Some pairs equal another. Rotate the cube and its second identity is shown.

1=9, 2=10, 4=4, 5=5, 7=7, 11=11, and 12=12. The rest have no meaningful second form.


There are 14 options for the first pair. I haven't yet encountered a scramble where there wasn't already multiple usable pairs. Almost every two connected corners can be used. 

With the first pair chosen, there are several possible pair combinations to complete the face or layer. They are listed below. Parentheses around a number means that pair needs swapped. Parentheses around the plus sign means one of the two unlabled pairs needs swapped.


Spoiler: Combos







(1)+(1)



(1)+12



(2)+(2)



(2)+11



(3)+(3)



(3)+4



4+4



5+5



(5)+5



(5)+(5)



6(+)14



7(+)13



8(+)8



9(+)10



11+11



12+12


Pretty much you can simplify all of this to a couple of rules. The face must have two or fewer D colors and the pairs must have opposite LR colors. In all of the above images, LR is blue/green.



Spoiler: Examples



Scramble: R U' F' R' U' F2 U' F2 R
Layer: y x' F2 U' R
CLL: U L' U L F' U2 L2 F' L' U L

Scramble: F2 R' F R' F2 U R F R2
Layer: x y U B'
CLL: U2 L U2 L' U2 L' B L B' U' R'

Scramble: R2 F2 R U R U2 F2 R' U'
Face: y' x' U' R'
EG1: U R' U2 R' U2 R' U' R2 U' R

Scramble: U F R F2 U2 F' U2 F U2
Face: x' U2 L'
EG1: R' U2 R U' R2 U R' U R2

Scramble: U' F2 U' F2 U R F2 R'
Face: y x2 U' R2
EG1: R' F U2 R2 F R' U' F'

Scramble: U R2 F2 R' F2 U2 R' U'
Face: x' y F'
EG1: U' R2 U R' U2 R2 F R

Scramble: F2 R F' R' U F' R' U
Face: x U R2
EG2: U F R F' U R2 F' R U'

Scramble: U2 R F U' F R' U2 R2 U'
Face: x' F
EG2: U R2 B2 R' U2 R' U' R U' R' U R'


As you can see, this increases your options during inspection to improve move count and help lead to one look solves. The time investment will be adjusting to a new type of recognition and learning to see various types of pairs.


----------



## ben1996123 (Jun 1, 2012)

I've been doing this for a while for some cases.


----------



## Escher (Jun 2, 2012)

I've been doing this for double-layer only turns for a couple years, but I never branched out into your crazy non-matching system 

Might take a look at doing this at some point.


----------



## Rubiks560 (Jun 2, 2012)

Holy shiitake mushrooms! This looks fast. 
But does this mean I need to learn EG all over again?


----------



## CuberMan (Jun 2, 2012)

nice post! haha I also already discovered about pseudo first layer a couple months ago, but I think it was too hard to recognize and also hard to track one look solve under 15 seconds inspection using pseudo... it need LOTS of practice


----------



## Athefre (Jun 2, 2012)

Rubiks560 said:


> Holy shiitake mushrooms! This looks fast.
> But does this mean I need to learn EG all over again?


 
You can use all of your current algorithms. The big change is that you would need to associate additional recognition with each alg.




Escher said:


> I've been doing this for double-layer only turns for a couple years, but I never branched out into your crazy non-matching system
> 
> Might take a look at doing this at some point.
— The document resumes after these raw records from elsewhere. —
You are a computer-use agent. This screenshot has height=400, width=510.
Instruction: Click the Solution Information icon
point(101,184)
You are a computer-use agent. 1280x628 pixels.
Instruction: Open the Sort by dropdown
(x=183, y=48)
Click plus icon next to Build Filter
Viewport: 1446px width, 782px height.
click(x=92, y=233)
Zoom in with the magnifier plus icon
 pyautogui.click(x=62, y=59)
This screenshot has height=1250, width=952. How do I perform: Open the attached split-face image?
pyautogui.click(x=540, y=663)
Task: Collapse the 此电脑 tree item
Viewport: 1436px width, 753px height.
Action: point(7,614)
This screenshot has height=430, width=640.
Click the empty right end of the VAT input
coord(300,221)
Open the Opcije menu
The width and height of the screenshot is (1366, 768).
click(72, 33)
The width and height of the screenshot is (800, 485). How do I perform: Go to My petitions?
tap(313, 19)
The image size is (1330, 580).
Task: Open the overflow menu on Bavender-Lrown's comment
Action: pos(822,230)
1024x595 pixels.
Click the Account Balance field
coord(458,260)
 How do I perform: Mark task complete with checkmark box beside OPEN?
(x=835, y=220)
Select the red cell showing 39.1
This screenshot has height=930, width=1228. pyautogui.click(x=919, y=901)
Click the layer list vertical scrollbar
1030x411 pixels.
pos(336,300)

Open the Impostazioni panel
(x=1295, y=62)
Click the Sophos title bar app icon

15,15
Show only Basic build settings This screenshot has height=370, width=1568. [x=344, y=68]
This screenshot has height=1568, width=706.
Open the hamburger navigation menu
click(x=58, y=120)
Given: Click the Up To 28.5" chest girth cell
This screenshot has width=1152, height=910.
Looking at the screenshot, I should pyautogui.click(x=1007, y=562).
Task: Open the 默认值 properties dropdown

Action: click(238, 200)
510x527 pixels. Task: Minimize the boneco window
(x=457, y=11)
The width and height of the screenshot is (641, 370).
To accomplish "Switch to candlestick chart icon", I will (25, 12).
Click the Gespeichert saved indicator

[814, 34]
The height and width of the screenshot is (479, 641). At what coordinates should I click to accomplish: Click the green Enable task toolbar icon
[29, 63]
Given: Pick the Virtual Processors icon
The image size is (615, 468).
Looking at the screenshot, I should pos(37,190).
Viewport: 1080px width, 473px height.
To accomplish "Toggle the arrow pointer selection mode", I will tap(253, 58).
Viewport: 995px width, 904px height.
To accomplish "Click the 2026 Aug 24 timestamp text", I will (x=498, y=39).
I've been meaning to complete this for about five years, but I kept stupidly applying it to 3x3 and putting it off for whatever other reason.


----------



## Rubiks560 (Jun 3, 2012)

Dang. Do you have a list of Algs for this? Or are you using your standard algs?


----------



## Athefre (Jun 3, 2012)

I provided a link at the top of the first post.

If it isn't displaying correctly for you, let me know.


----------



## Kirjava (Jun 3, 2012)

Athefre said:


> I kept stupidly applying it to 3x3


 
you found a use for it >


----------



## Athefre (Jun 3, 2012)

Kirjava said:


> you found a use for it >



Finally. I always assumed it would be good for 2x2, but was dumb enough to not try to prove it.


----------



## oll+phase+sync (Jun 12, 2012)

Scramble: R U' F' R' U' F2 U' F2 R
Layer: y x' F2 U' R
CLL: U L' U L F' U2 L2 F' L' U L

My CLL would be RUR'URUL'UR'U'L but than I still need U2 R2 for separation, 

So U L' U L F' U2 L2 F' L' U L is no CLL after all ... what is it that I don't understand?


----------



## Athefre (Jun 12, 2012)

oll+phase+sync said:


> Scramble: R U' F' R' U' F2 U' F2 R
> Layer: y x' F2 U' R
> CLL: U L' U L F' U2 L2 F' L' U L
> 
> ...



L' U L F' U2 L2 F' L' U L' is the CLL. In my case, there was no final AUF and the last move of the CLL, L', canceled with the layer adjustment that would have been L2.


----------